Oak Ridge National Laboratory, Environmental Sciences Division and Climate Change Science Institute, Oak Ridge, TN, USA.
Nat Commun. 2020 Jun 9;11(1):2893. doi: 10.1038/s41467-020-16692-w.
Africa contains some of the most vulnerable ecosystems to fires. Successful seasonal prediction of fire activity over these fire-prone regions remains a challenge and relies heavily on in-depth understanding of various driving mechanisms underlying fire evolution. Here, we assess the seasonal environmental drivers and predictability of African fire using the analytical framework of Stepwise Generalized Equilibrium Feedback Assessment (SGEFA) and machine learning techniques (MLTs). The impacts of sea-surface temperature, soil moisture, and leaf area index are quantified and found to dominate the fire seasonal variability by regulating regional burning condition and fuel supply. Compared with previously-identified atmospheric and socioeconomic predictors, these slowly evolving oceanic and terrestrial predictors are further identified to determine the seasonal predictability of fire activity in Africa. Our combined SGEFA-MLT approach achieves skillful prediction of African fire one month in advance and can be generalized to provide seasonal estimates of regional and global fire risk.

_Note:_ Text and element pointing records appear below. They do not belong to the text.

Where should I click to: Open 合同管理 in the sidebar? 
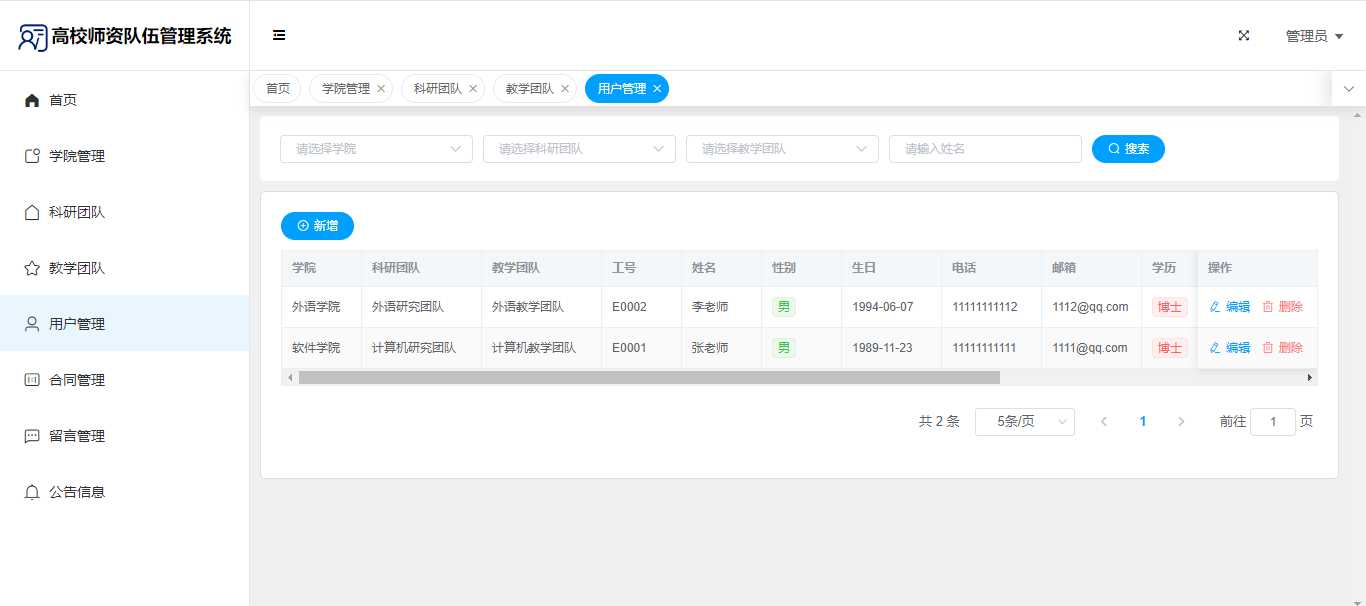[77, 380]
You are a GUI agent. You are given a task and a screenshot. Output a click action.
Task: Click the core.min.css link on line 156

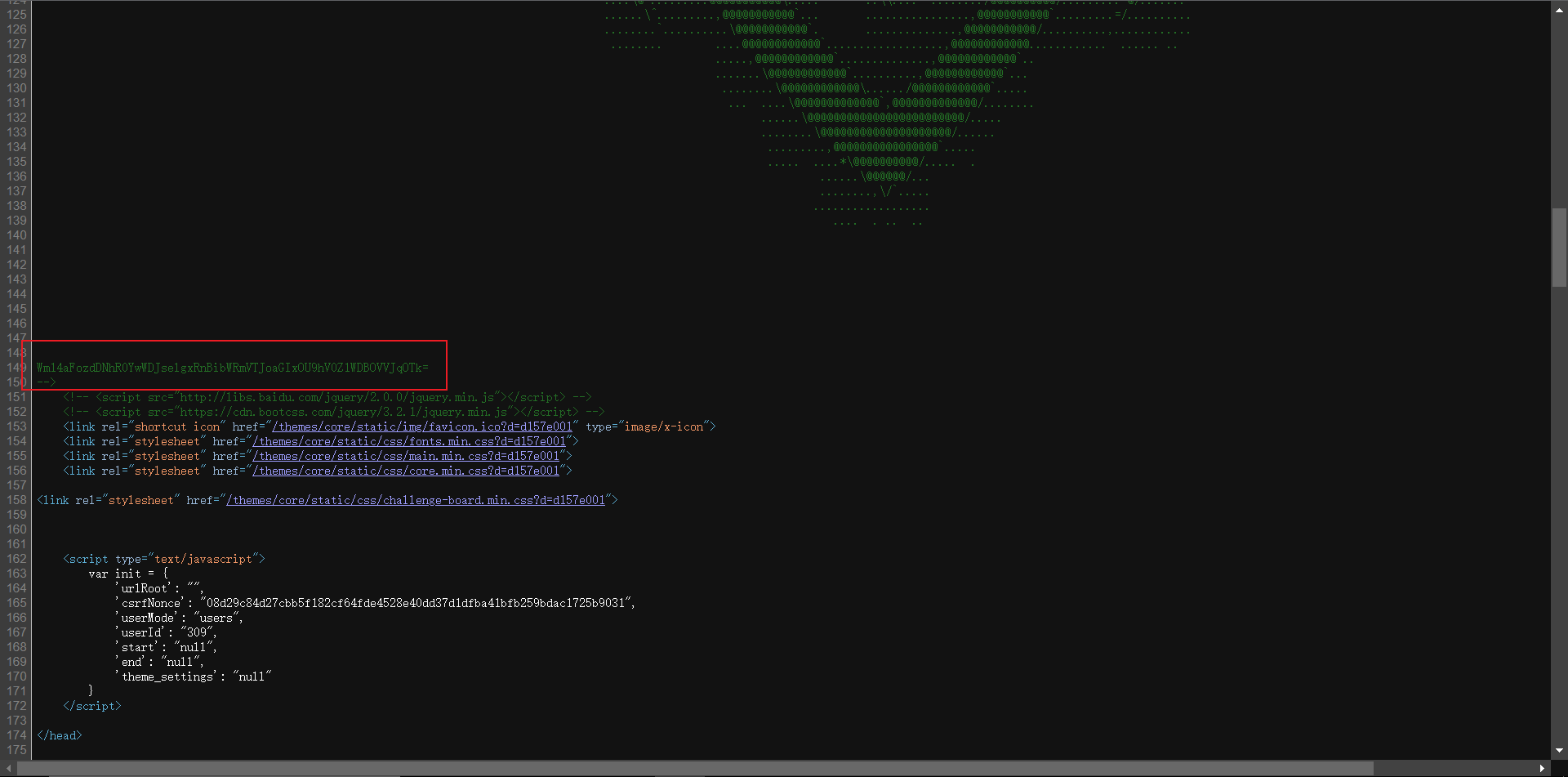(x=408, y=471)
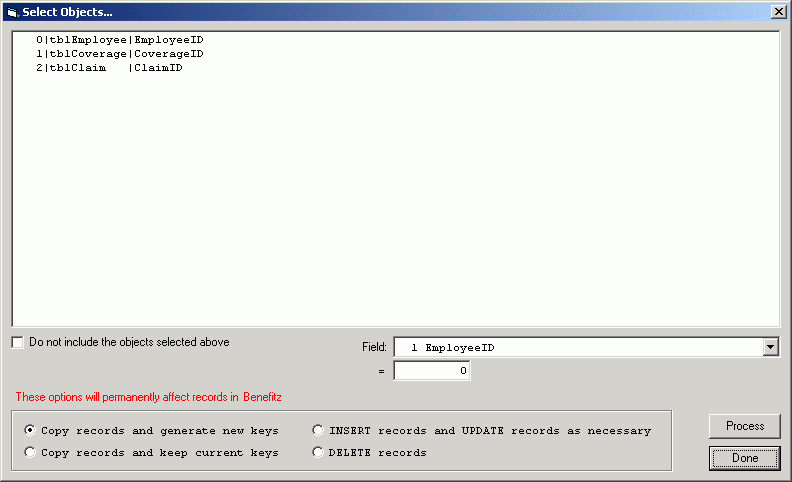Screen dimensions: 792x482
Task: Click the Done button
Action: pos(744,458)
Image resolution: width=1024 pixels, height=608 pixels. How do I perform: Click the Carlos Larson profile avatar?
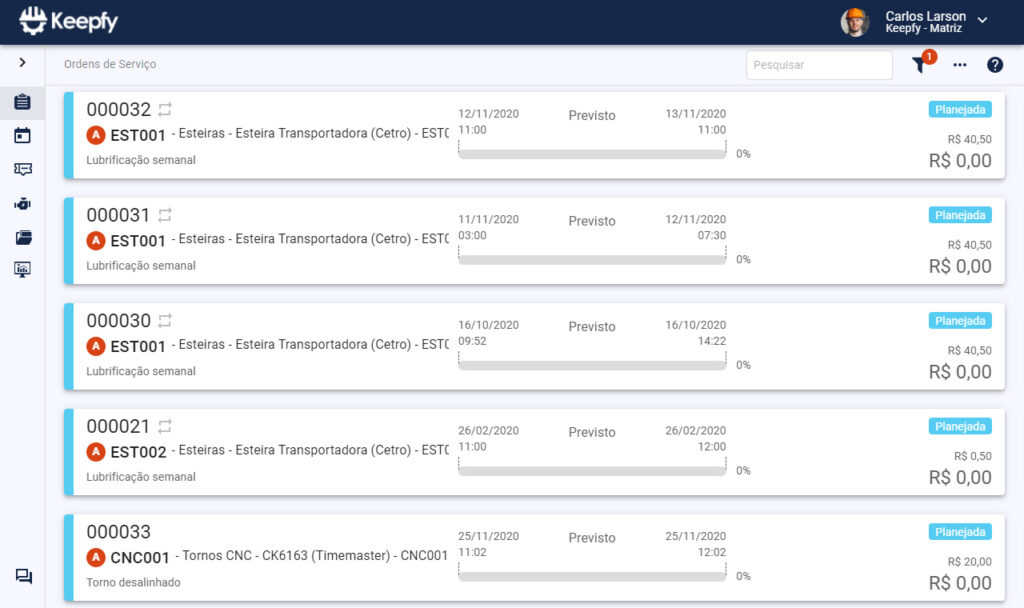pyautogui.click(x=855, y=22)
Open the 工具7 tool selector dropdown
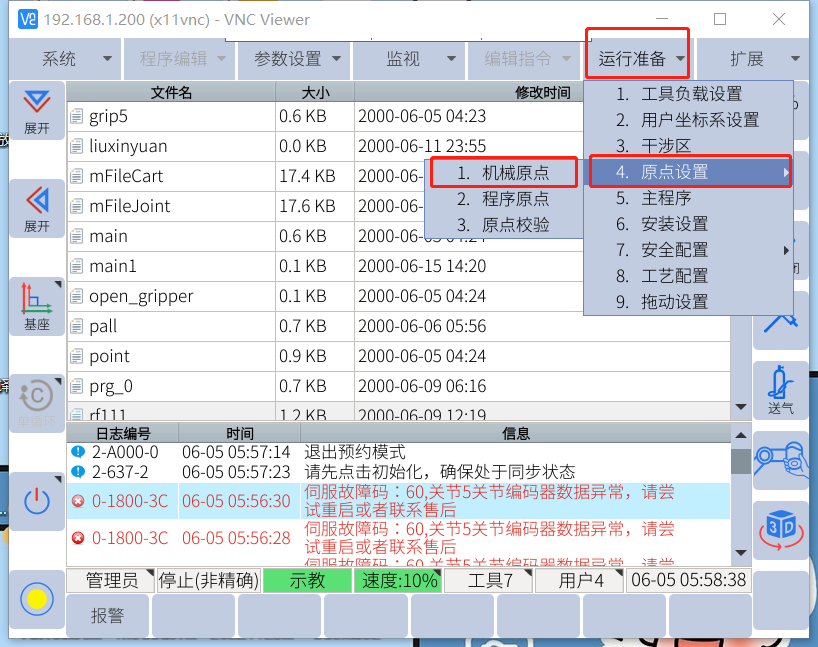818x647 pixels. 487,580
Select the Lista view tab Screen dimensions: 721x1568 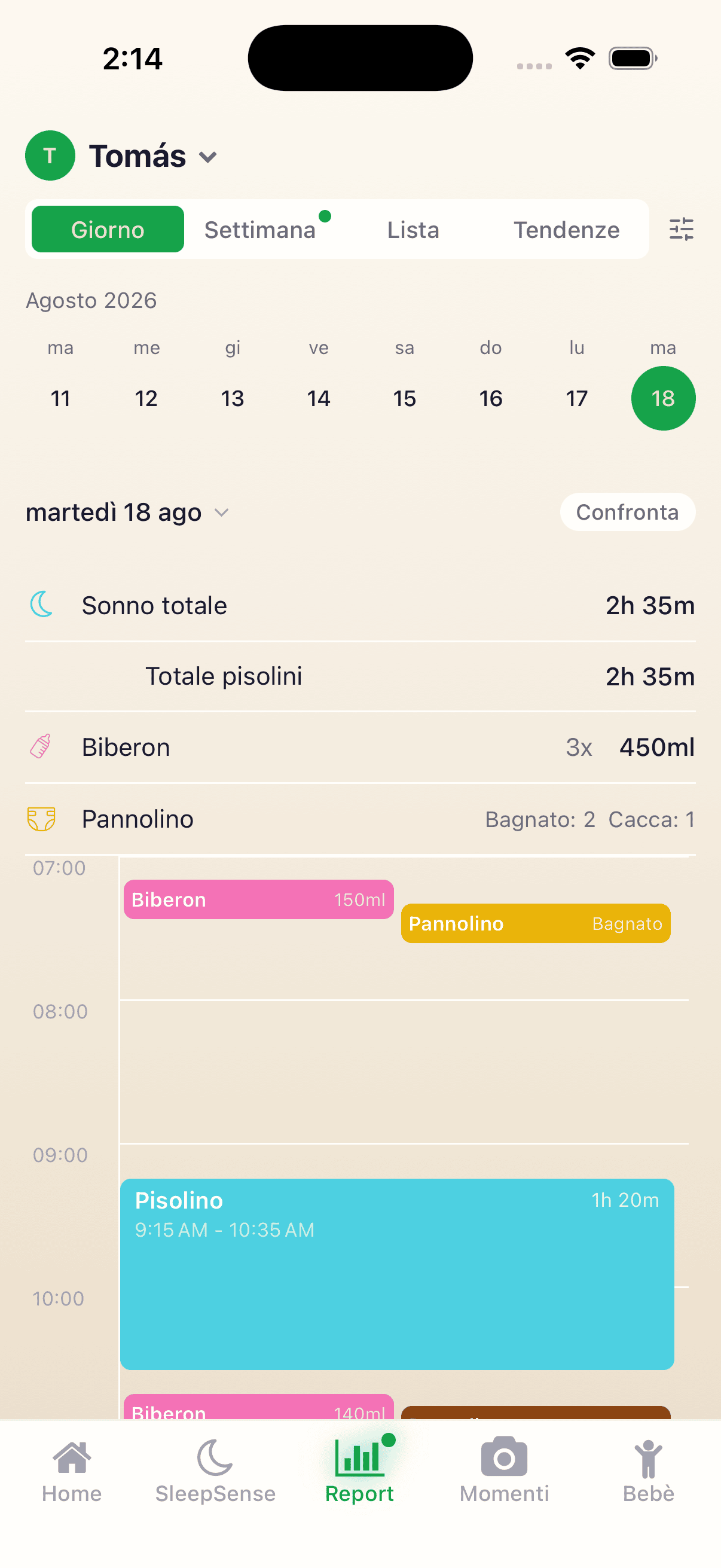coord(413,230)
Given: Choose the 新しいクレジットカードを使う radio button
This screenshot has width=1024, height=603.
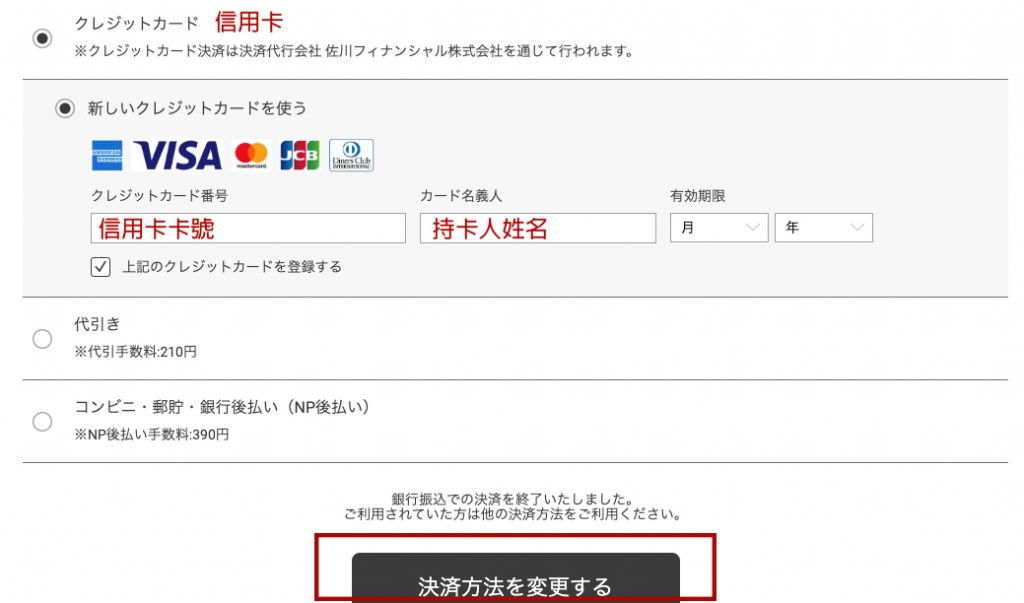Looking at the screenshot, I should coord(65,108).
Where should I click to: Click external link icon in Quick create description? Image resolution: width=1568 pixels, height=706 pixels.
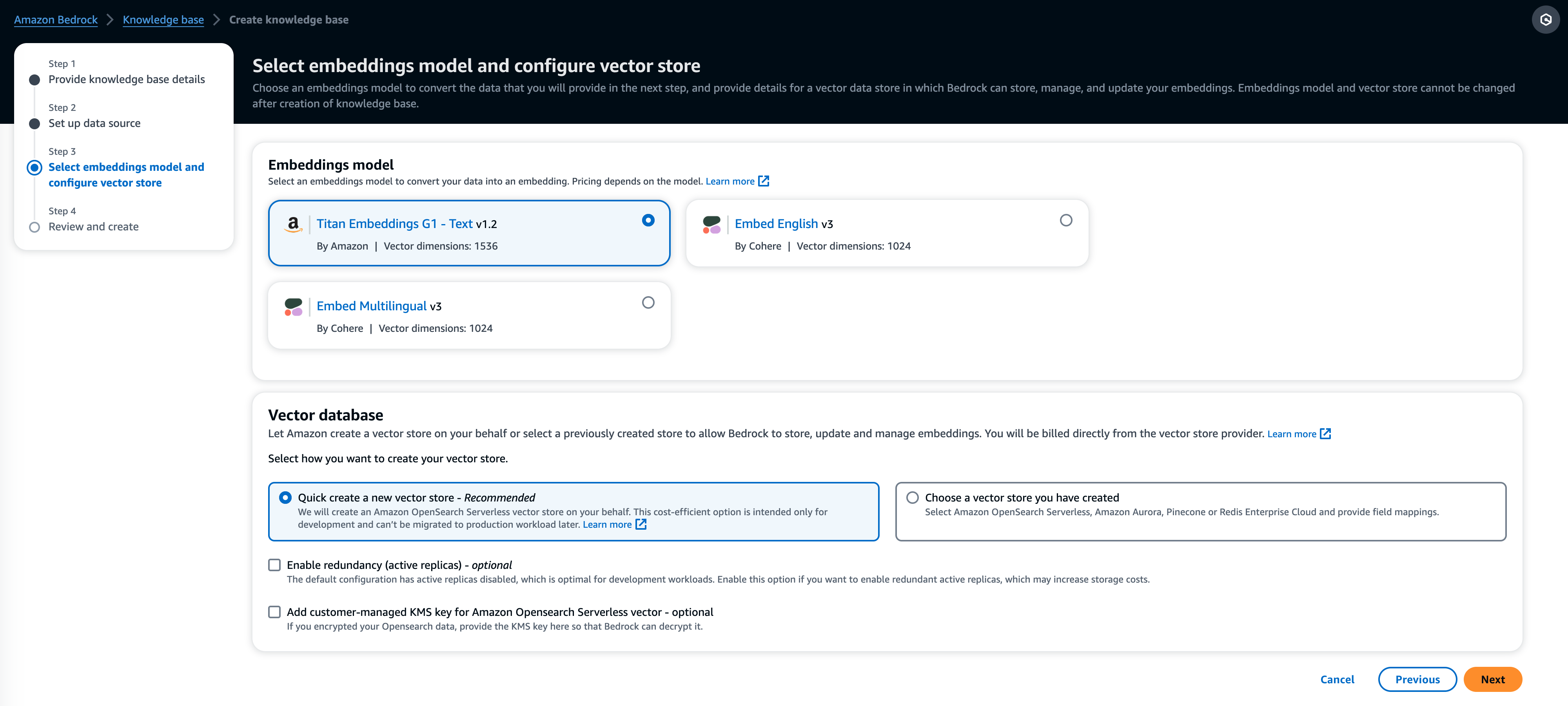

非洲拥有一些对火灾最脆弱的生态系统。在这些火灾多发地区,成功地对火灾活动进行季节性预测仍然是一个挑战,这严重依赖于对火灾演变背后各种驱动机制的深入理解。在这里,我们使用逐步广义平衡反馈评估(SGEFA)和机器学习技术(MLTs)的分析框架,评估非洲火灾的季节性环境驱动因素和可预测性。我们量化了海表温度、土壤湿度和叶面积指数的影响,发现它们通过调节区域燃烧条件和燃料供应来主导火灾季节性变化。与先前确定的大气和社会经济预测因子相比,这些缓慢演变的海洋和陆地预测因子进一步确定了非洲火灾活动的季节性可预测性。我们的 SGEFA-MLT 联合方法能够提前一个月对非洲火灾进行熟练预测,并可推广用于提供区域和全球火灾风险的季节性估计。